A month of beta pain, now yours to enjoy
Here's the lowdown: everything that Steam beta branch players have been poking, breaking, and arguing about over the past month is now live for everyone on the main branch. According to Mega Crit's Steam post, the decision to move these changes came after enough beta feedback shaped the build into "a stable enough position for main branch players to try out."
The headlining addition is Badges, a pseudo-achievement system that caps off each run with a small reminder of what made it distinct. Beat a boss without taking a single hit? There's a Badge for that. Somehow completed a run without spending any gold? Badge. It sounds minor, but in a game where runs blur together after a few dozen hours, having a tidy summary of what was weird or special about each attempt adds a genuine layer of replay texture.
What the balance changes actually do
The update also brings over the balance work that landed in last week's beta patch, and it's a meaningful set of changes.
- The Ironclad received buffs that the community had been pushing for, addressing some of the character's rough edges in the current meta
- The Silent's most overpowered card got reworked, pulling back a combo that had been warping how that character plays
- Living Fog, one of the most tedious enemy encounters in the game, finally got nerfed into something more tolerable
- New card artwork has also been added across the board
The key here is that Mega Crit is running a two-track system: a beta branch where ideas get stress-tested by the community, and a main branch that only absorbs changes once they've been shaped into something coherent. For an Early Access title, that's a smart way to iterate without constantly destabilizing the experience for players who just want a consistent build to sink hours into.
danger
Mega Crit has explicitly noted that "just because something made it from beta to main does not mean it's set in stone." Changes that land in the main branch can still be revised or rolled back as development continues.
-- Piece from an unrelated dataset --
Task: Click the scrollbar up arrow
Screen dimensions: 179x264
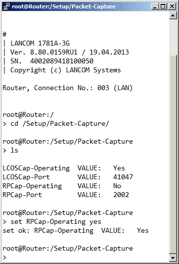Action: (x=173, y=16)
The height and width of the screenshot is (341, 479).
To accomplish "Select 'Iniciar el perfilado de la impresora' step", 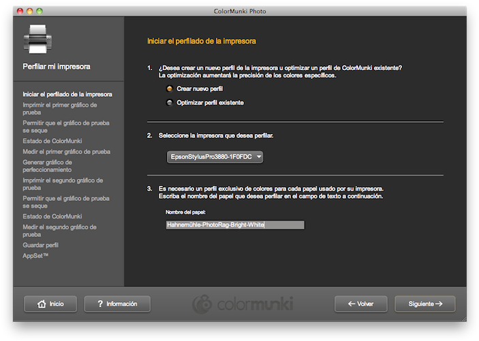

The bigger picture for an Early Access hit
Slay the Spire 2 sold 3 million units in its first week on Steam, which left even Mega Crit visibly stunned. That scale of playerbase means every balance decision lands under a microscope, as the game learned the hard way when an earlier optional patch triggered a spike of 13,000 negative Steam reviews.
The beta branch approach exists partly because of that pressure. Mega Crit can test ideas with players who opt in, absorb the feedback, and then decide what actually makes the cut for the wider audience. It's a reasonable system, and the fact that the studio is being upfront about its impermanence (nothing is final, even after it hits main) suggests they've learned from the review-bomb episode.
What most players miss in the noise around balance patches is that the Badges system is probably the more interesting long-term addition. Scoring and run identity are areas the original Slay the Spire never fully explored, and having a structured way to track what made each run memorable could lay the groundwork for the competitive mode Mega Crit has already teased.
For everything else happening in the roguelike space, you can browse our gaming news to stay current on what's landing across the genre. The next question for Slay the Spire 2 is when the beta branch starts testing those three teased new modes, including the one described as "very competitive," and what shape they take when they eventually arrive on main.